Although the yearly production performance exceeded the top-line guidance, which, demonstrating the company’s exceptional capability to stand the test during the fast-changing market environment, the heightened concern is that all these headwinds are going to stay and elevate in the coming years.


Even though the mining business has been proud of its industry-leading cost position, its C1 cost has climbed up 14% from the previous year, from US$13.93 to US $15.91. This was due to the rising diesel costs, labor rates and other consumables. Based on the Q4 result, the C1 cost is anticipated to keep moving up to US$18.00 – US$18.75/wmt for the next 12 months.

Global Demand

The second and most worrying headwind is the demand. The deteriorated demand outlook on iron ore has been repeatedly highlighted by other industry giants like BHP and Rio Tinto. In BHP’s recent annual report, the world’s largest miner warned that “In the medium term, (the major importer) China’s demand for iron ore is expected to be lower than it is today as crude steel production plateaus, and the scrap-to-steel ratio rises. ”

In fact, not only the demand from China looks dim.

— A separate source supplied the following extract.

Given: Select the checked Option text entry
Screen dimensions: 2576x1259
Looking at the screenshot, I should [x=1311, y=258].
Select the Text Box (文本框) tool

Many countries worldwide are on the way or already in the throes of a slowing-down economy, including the heavy-weighted nations like US, UK and Europe, which would inevitably lead to a shrinking demand for industrial commodities.

FY23 outlook

Looking ahead, Fortescue has revealed its FY23 guidance to the market. In the new financial year, the company is expected to keep improving its iron ore shipments, but with a mild pace: yearly shipment is looking at the range from 187 to 192mt, representing a merely 1.5% increase from the past financial year.


Fortescue is well known as one of the most generous dividend payers on the ASX. The ASX mining share’s policy is to have a dividend payout ratio between 50% and 80% of full-year net profit after tax (NPAT).

In the FY22 half-year, FMG paid a fully-franked interim dividend of 86 cents per share. That represented a dividend payout ratio of 70% of the FY22 half-year net profit. For the previous financial year, FMG returned to its shareholder with $3.58 per share, representing an enviable dividend yield of more than 16%.

Fortescue Metals Group Share price and Technical Analysis:

Since entering 2022, the FMG’s share price has been struggling to stay above the psychological $20 barrier. In July, Fortescue shares once tumbled to a year-to-date low of $16.24 before ticking up a notch. Currently, Fortescue has a relatively low price-to-earnings (P/E) ratio of 4.49 compared to BHP at 7.18x and RIO at 5.4x.

Based on the daily chart, the price encountered a massive hurdle from the previous price gap between $18.9 and $19.5. Only a breakthrough from this gap could unlock the opportunity to retest the 61.8% Fibonacci retracement and move towards the $20 level. On the flip side, the 20-day moving average can be considered as the imminent support if the price retreats.